While travelling to London to visit her brother, Cara considers the everyday things in life that keep us in limbo.
Strolling through Regent’s Canal to Angel Islington in London, England.
We left Abidjan on Friday: My partner headed to Zurich on business, and I headed to London to visit my brother.
It was my first trip as a visibly pregnant woman, but the same travel grievances prevailed. To leave here was to be inundated with the bureaucracy of travel: Pencil-pushing agents and the nightmare of Visa checking, form filling and proof of identity, residency, nationality…
Even the most elementary questions become fraught with doubt — What is your occupation? What is your country of citizenship? (As an expatriate, such self-categorization can sometimes be difficult.)
We moved on to the next step: Our index fingers were electronically fingerprinted, our faces scanned. On the other side of security, we exchanged banalities. Our flight path was less than ideal: A pit stop in Monrovia, Liberia, a 13-hour layover in Brussels and then flights to our respective destinations.
When we boarded, I had imagined being pregnant might garner special attention, but the flight attendants fussed and clucked around the other passengers just as much. And the physical discomfort was nothing out of the ordinary — the usual cramped configuration, but with my right elbow and foot flailing in the aisle.
My subsequent flight to London was full of executives and consultants. The man behind me bragged about his itinerant lifestyle while his companion listened. I eavesdropped and learned that the other man was from Toronto — the hum of familiar place names lulled me to sleep.
And so I left a country with 80 languages, stopped in one with 30 and another with three, before landing in a country with only one.
I wondered if the baby felt disjointed by its mother’s peripatetic movements.
* * *
Our family has a history of movement. My father’s vocation kept us overseas for eight years and now we are scattered to the four winds: My father remains in Toronto, my mother in the Middle East and my brother in London (although he travels everywhere for his job) — a modestly sized family that spans four continents.
As for our significant others, both were born outside of Canada and travel extensively for their jobs. It seems fitting that my brother and I have chosen people who like to roam.
Still, I have never gotten used to the dissonance of travel, the physical shift accompanied — begrudgingly — by the psychological one. As always, flying makes me overly sentient — the ringing in my ears, the blue blurring of light inside the plane and the bloated engine outside.
My skin feels tissue-thin, the membrane imbibing too many worlds and time zones. And the baby’s occasional kicks have compounded that out-of-body experience. If travel makes you feel like you are being consumed by external forces than pregnancy is the internal equivalent.
* * *
When I arrived in London, I was struck by the grayness of the city and its reluctant sun.

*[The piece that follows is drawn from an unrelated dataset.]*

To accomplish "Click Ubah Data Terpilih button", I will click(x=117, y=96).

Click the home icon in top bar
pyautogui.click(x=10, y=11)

I shuffled into my brother’s home, a leaden figure with equally leaden feet, where I was greeted by the smell of a Thai stir-fry and his looming presence.

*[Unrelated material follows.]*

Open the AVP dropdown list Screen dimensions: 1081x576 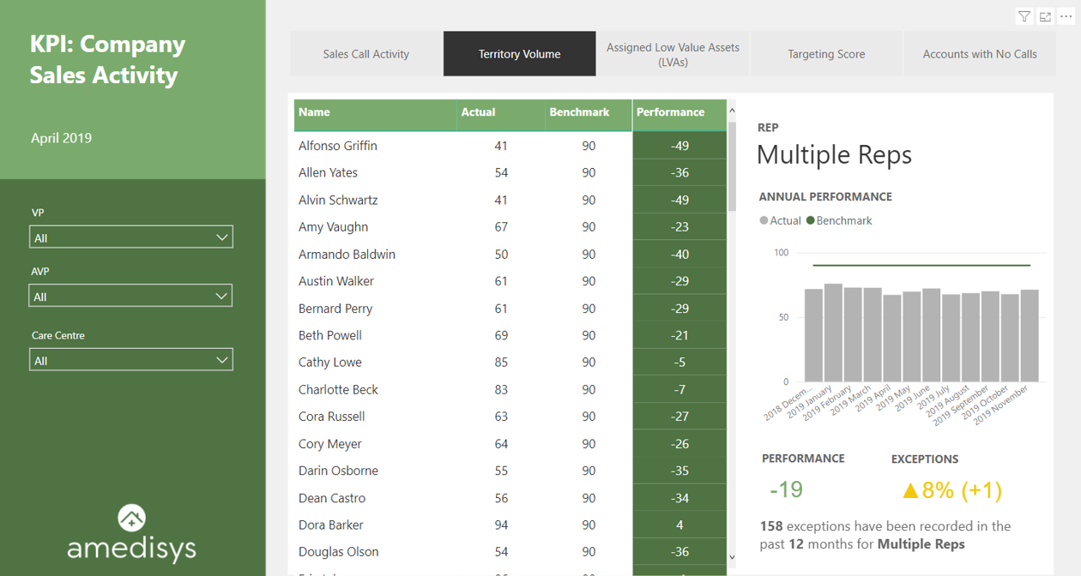221,296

Observing him in his own ecosystem, I almost felt like an outsider. Maybe it was because I still envisioned him as his younger self, or perhaps it was the knowledge that Skype sessions could not replace face-to-face time. It was bittersweet to realize how much I missed of his life on a daily basis.
We walked along Regent’s Canal to Angel Islington, past the houseboats and the converted warehouses. Knowing my poor sense of direction, my brother knew to carefully point out landmarks.
The next day, I returned for a solo jaunt and felt the sweet rush of anonymity. In Abidjan, I stuck out like a sore thumb, but here, diversity was so commonplace that it seemed perfectly normal to be sitting in an Italian restaurant, being served by an Eastern European waitress while two Ukrainian girls with platinum hair chattered next to me. The city felt at once exotic and familiar.
When I returned to the boardwalk, the canal was still colonized by its houseboats. Their names ranged from the mundane (Alice Mary) to the semi-aquatic (Muskrat) and the celestial (Mackerel Sky).
I felt a kinship with these people and their floating homes, perhaps because they provided a positive interpretation of displacement. They embodied the benefits of being between worlds — one that was anchored and gloriously unanchored. They made it seem easy: You didn’t have to vacillate; you could simply drift — coast even.
It made me think about our baby, about all the things that keep us in limbo, adrift, afloat. Even if it’s impossible to get our bearings sometimes, it’s still possible to keep the things that matter intact.